Noi no. Noi proviamo, sbagliamo, riproviamo.
E quando funziona, l’effetto è quello di un superpotere preistorico:
“Mia madre è cringe, ma sa fare cose.”
È quasi tenerezza.
3. L’equilibrio emotivo che non si scarica mai
Vivono in un mondo che parla ossessivamente di ansia, sovraccarico mentale e iperconnessione.
Noi siamo cresciuti con genitori che non nominavano mai le emozioni e professori che insegnavano la disciplina più della delicatezza.
Risultato? Siamo percepiti come incredibilmente stabili.
Se Internet cade, loro vanno in panico.
Noi mettiamo su un caffè e troviamo un’altra soluzione.
4. Ironici, a volte goffi, ma sempre coinvolti
Quando tentiamo di capire i loro meme, i loro slang o i trend di TikTok, li vediamo sbiancare. Eppure, apprezzano ogni passo falso.
Perché dietro alla nostra goffaggine digitale, c’è un messaggio chiaro:
“Sto cercando di capirti.” Ed è un gesto raro, che loro sentono.
5. Meno giudicanti dei nostri genitori (e questo li sorprende)

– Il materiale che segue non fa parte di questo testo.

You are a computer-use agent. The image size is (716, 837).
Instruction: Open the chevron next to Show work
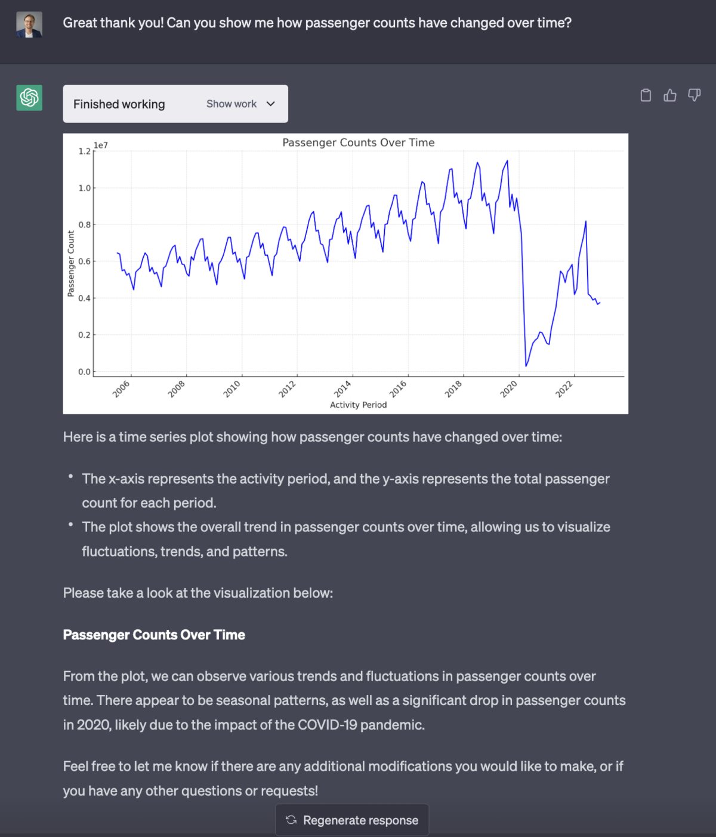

Conosciamo la vita reale. Abbiamo vissuto un’adolescenza non ripulita dai filtri, non sponsorizzata, non sintetica. Sappiamo cosa significa sbagliare, rialzarsi, provare, rischiare. I ragazzi lo percepiscono: “Con voi posso parlare. Non fate drammi.”
E questa è una rivoluzione culturale, per loro.
6. Una presenza costante, anche nella fatica
Siamo stanchi, ovvio. Lavoro, responsabilità, casa, mille impegni.
Eppure ci siamo:
taxi emotivi e reali, tecnici informatici, cuochi improvvisati, psicologi di emergenza.
Per loro, siamo il punto fisso in un mondo che va troppo veloce.
E anche se sembrano distratti, lo vedono.
7. Il nostro superpotere nascosto: abbiamo vissuto due mondi
Siamo stati gli ultimi a vivere un’infanzia libera e i primi a entrare nel digitale.
Abbiamo conosciuto la noia — quella vera — e l’iperstimolazione.
Abbiamo memoria del passato e competenza del presente.
E questa doppia prospettiva è ciò che i nostri figli, anche se non lo dicono, più apprezzano.